After baptism, the Ethiopian “went on his way rejoicing.” You can bet he believed in God’s providence. He didn’t rely on his own planning ahead. And he didn’t return to providence only later in a crisis. He looked for God’s providence every moment of his life. And he found it.

There’s another lesson about providence that is hidden in this story. It’s a harder lesson, beyond worship and scripture, beyond hospitality and asking questions, and beyond baptism.

After the baptism, the Spirit snatches Philip away. The Ethiopian no longer “sees” him. Providence seems to end. It is when this happens, in the appearance of deficiency, that faith applies. The Ethiopian Eunuch went on his way rejoicing, walking no longer by what he could see, but by faith.

Philip also learned about God’s emergent providence. He was ordained a deacon to help serve needy Greek widows so the apostles could concentrate on preaching. But shortly after that, he himself started preaching to Samaritans. Philip was already a pretty open-minded religious person. After his encounter with the Ethiopian Eunuch, yet another non-Jewish person, he finds himself in Azotus, and making his way to Caesarea, he proclaims the good news in all the towns.
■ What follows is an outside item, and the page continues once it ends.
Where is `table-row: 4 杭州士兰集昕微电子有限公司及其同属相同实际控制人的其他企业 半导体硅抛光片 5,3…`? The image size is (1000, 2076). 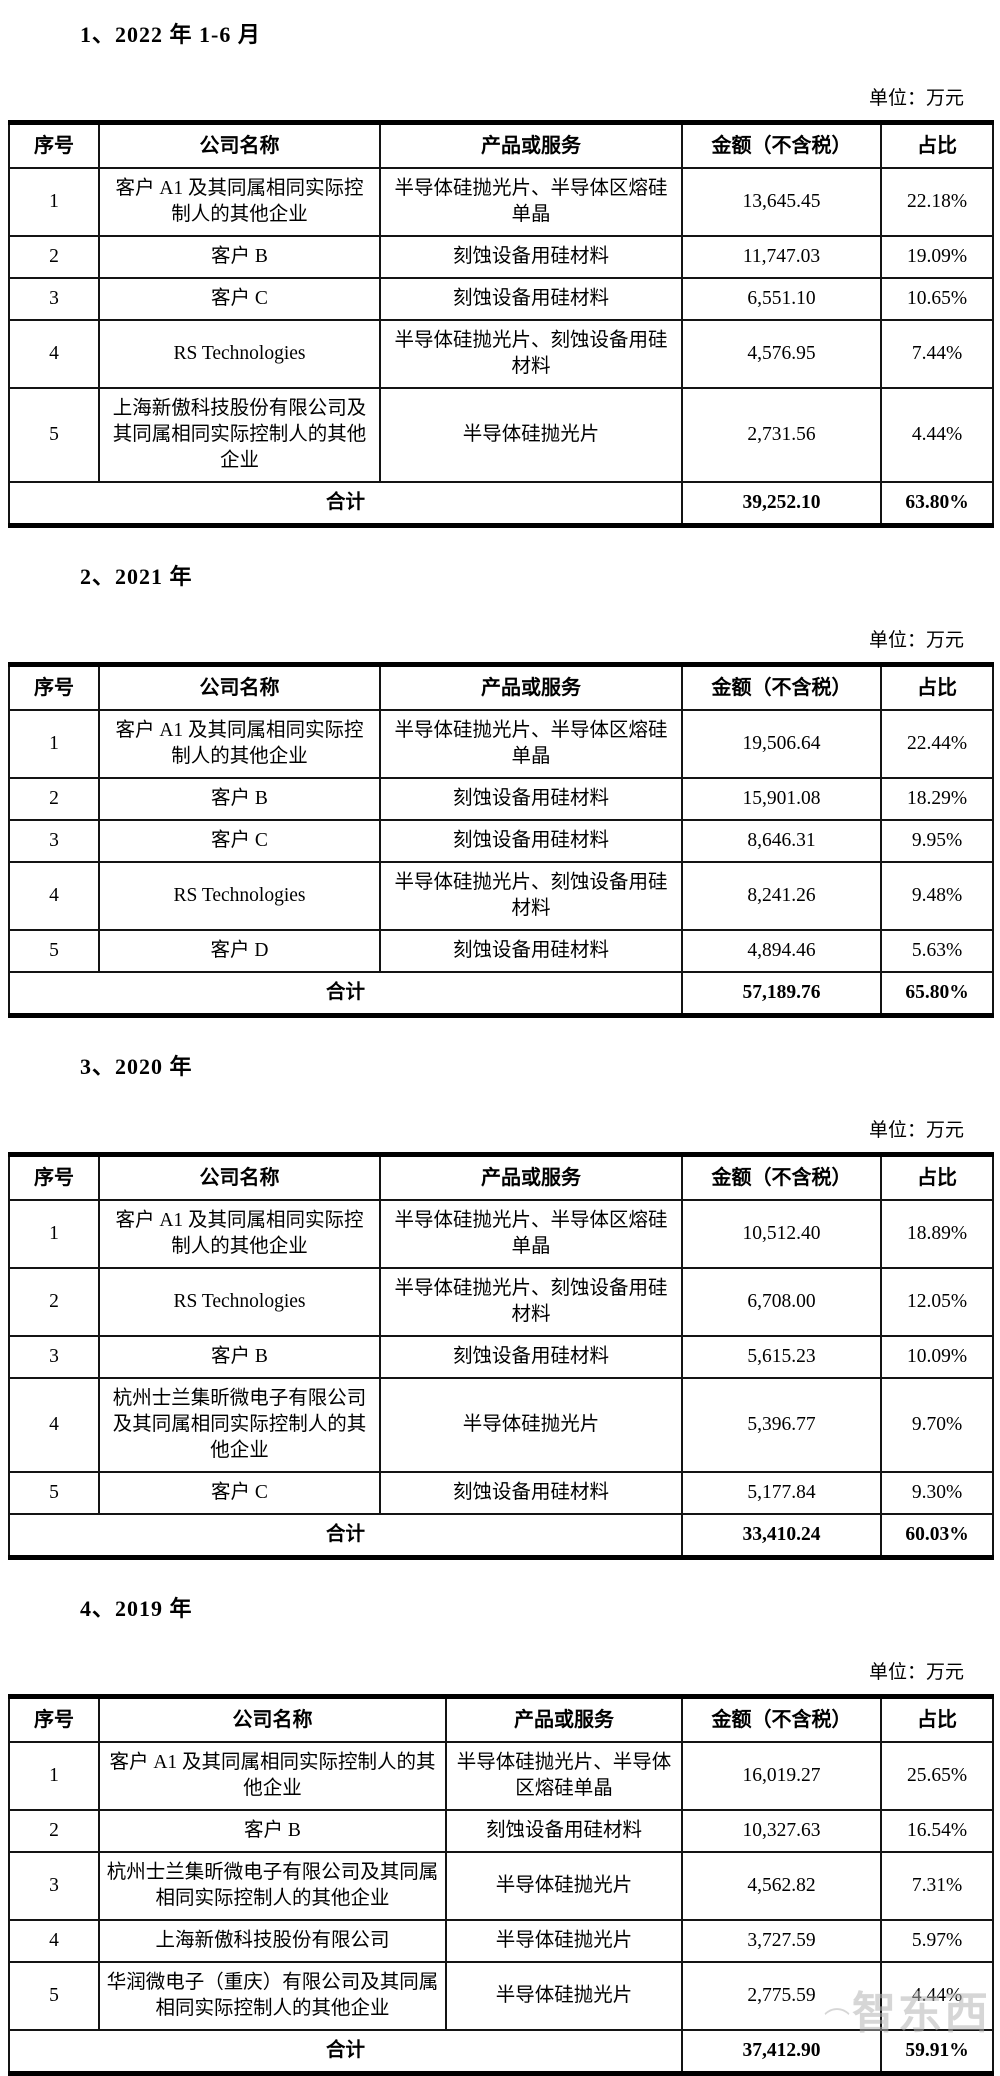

It isn’t until about nineteen years later that we hear of Philip again. The great evangelist Paul visits Caesarea and stays at the house of “Philip the Evangelist.” Apparently Philip had continued, without any more extraordinary nudging of the Spirit, to proclaim the good news of Jesus for nineteen years. And what is more, his four daughters had become pastors.

The hidden lesson about providence in this passage is that when it seems providence has come to an end, we can apply faith. With the Ethiopian and Philip, we remember God’s providence in the past. We worship, read scripture, and remain open to the stranger. And in faith we say with the Ethiopian Eunuch, Philip the Evangelist, and my grandmother, “God will provide.”